They found it on the lower level. Jack looked in the driver’s window. There were several green coveralls dumped on the passenger seat. The key wasn’t in the ignition. He cursed, went round to the back and was just about to open the rear doors when he realized that the van was radiating heat. He touched the door handle with a saliva-tipped fingertip, and it hissed malevolently at him.

“Shit,” he said. “It’s begun.”

He wrapped a handkerchief around his hand and threw open the doors, ducking to avoid the hot waft of air that rolled out. The interior of the van was filled with the giant cucumbers Jack had last seen in Hardy Fuchsia’s greenhouse, with the uppermost cucumber resting on a digital scale. A tube from a bottle was leading into the giant vegetable, with a time switch metering the weight-gaining contents. The digital scale read 49.997 kilos, and already the cucumber’s smooth skin was turning from green to a dark orange and giving out large quantities of heat—the paint on the van’s sides was starting to blister.

They both stared at it blankly for a few seconds.

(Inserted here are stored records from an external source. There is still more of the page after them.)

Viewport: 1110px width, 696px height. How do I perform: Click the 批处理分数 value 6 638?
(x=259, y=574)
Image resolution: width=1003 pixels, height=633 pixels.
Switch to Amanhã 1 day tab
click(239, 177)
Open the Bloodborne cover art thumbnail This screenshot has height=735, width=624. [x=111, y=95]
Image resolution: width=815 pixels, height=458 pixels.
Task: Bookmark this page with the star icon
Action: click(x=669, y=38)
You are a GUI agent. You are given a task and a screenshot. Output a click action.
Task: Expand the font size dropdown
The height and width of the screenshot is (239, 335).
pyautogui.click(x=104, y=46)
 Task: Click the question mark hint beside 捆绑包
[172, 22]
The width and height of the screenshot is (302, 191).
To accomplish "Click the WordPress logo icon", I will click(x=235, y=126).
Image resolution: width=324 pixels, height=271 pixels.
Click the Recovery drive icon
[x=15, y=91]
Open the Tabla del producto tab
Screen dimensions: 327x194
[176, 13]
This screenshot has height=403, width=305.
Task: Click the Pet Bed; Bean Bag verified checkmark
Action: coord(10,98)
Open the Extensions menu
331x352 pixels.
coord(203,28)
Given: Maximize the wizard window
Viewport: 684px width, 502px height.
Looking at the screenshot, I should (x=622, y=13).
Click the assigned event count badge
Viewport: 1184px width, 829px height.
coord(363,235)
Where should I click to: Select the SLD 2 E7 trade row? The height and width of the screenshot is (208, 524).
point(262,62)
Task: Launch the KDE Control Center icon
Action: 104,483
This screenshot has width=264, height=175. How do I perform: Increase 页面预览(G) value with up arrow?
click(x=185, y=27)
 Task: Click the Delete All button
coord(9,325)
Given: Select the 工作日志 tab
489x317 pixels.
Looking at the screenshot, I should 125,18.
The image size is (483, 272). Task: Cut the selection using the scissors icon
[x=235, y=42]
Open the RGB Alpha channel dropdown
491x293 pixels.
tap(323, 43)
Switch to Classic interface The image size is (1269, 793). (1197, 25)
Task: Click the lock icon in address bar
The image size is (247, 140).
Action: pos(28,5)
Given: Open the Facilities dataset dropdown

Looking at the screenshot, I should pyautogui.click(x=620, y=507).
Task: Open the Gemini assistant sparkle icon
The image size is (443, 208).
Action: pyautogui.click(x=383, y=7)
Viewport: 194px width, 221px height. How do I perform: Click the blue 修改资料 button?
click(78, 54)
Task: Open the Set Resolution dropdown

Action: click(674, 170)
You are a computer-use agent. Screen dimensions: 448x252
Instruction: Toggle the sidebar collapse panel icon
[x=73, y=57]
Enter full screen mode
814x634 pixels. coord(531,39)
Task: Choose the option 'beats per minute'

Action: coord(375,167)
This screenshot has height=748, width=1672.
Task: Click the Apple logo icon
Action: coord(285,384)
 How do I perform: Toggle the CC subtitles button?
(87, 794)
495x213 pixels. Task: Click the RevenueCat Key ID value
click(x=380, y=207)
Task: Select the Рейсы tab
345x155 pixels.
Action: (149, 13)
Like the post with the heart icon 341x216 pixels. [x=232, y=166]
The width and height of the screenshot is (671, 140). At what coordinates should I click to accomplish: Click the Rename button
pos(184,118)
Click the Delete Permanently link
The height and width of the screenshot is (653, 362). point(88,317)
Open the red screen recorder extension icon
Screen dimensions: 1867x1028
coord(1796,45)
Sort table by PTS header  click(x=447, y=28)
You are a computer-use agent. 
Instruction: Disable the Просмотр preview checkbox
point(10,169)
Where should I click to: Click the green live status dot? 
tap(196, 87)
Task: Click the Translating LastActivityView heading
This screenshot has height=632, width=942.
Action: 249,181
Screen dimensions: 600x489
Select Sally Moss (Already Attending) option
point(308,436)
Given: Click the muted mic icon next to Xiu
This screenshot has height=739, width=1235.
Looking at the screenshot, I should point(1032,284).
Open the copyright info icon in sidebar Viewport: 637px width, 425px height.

“I don’t know the first thing about disarming thermocuclear devices,” admitted Jack, the fear rising in his voice. Bomb disposal was usually a case of cutting the blue wire, but there weren’t any wires in sight—and the reaction had already started.

“Well, don’t look at me,” retorted Ashley, going a deeper shade of blue.

“I thought you were meant to be an advanced alien race or something?”

“We are,” replied Ashley indignantly. “I’m just not that good on low-tech stuff. How are you on steam engines and windmills?”

“Okay, okay—let’s not argue about this.”

Jack moved closer and winced with the heat. The cucumber was starting to glow from within, and lighter patches the size of small coins were appearing on its skin.

“We need a moderator,” said Ashley, having just worked out the principles of nuclear-fusion theory from scratch. “The light hydrogen isotopes of deuterium and tritium are combining to form a heavy helium atom and a spare neutron. It’s the spare neutron that continues the reaction—soak up that and this cucumber is just a large and very hot vegetable.”

“So what do we need?” asked Jack, not having understood a word.

“Half a ton of graphite.”

“Graphite? Where the hell are we going to get that from? A million pencils?”

“Or just plain water.”

Jack looked around desperately for a few fire buckets or something and then took an involuntary step back as the reaction grew even hotter. The light patches on the cucumber’s skin formed into dimples and then collapsed inward into holes, which projected shafts of pure white light from the rapidly overheating core. The same effect was beginning to start on the other cucumbers. Even though they were under the necessary fifty kilos, the single critical cucumber was bringing them all up to ignition.

“I’ll find some,” said Jack, making a step to go. But Ashley stopped him.

“It’s already full of holes,” he said. “There’s no time. Do you have your penknife?”

Jack rummaged in his pocket and drew it out, his hands shaking as he snapped open the large blade.

“I have a liquid core that will do just as well—only take care. As well as being an excellent moderator, it’s also a powerful molecular acid—don’t get it on yourself.”

Ashley closed his eyes and pulled open his jacket to reveal his taut, transparent skin.

“I need a breach in my membrane, sir. You’ve got to stab me.

Jack stared at him. They took another step back as the heat intensified. The paint had caught fire on the outside of the van.

“I can’t, Ash.”

“Jack,” said Ashley as he placed a single sucker digit on Jack’s forehead, “you must do this.”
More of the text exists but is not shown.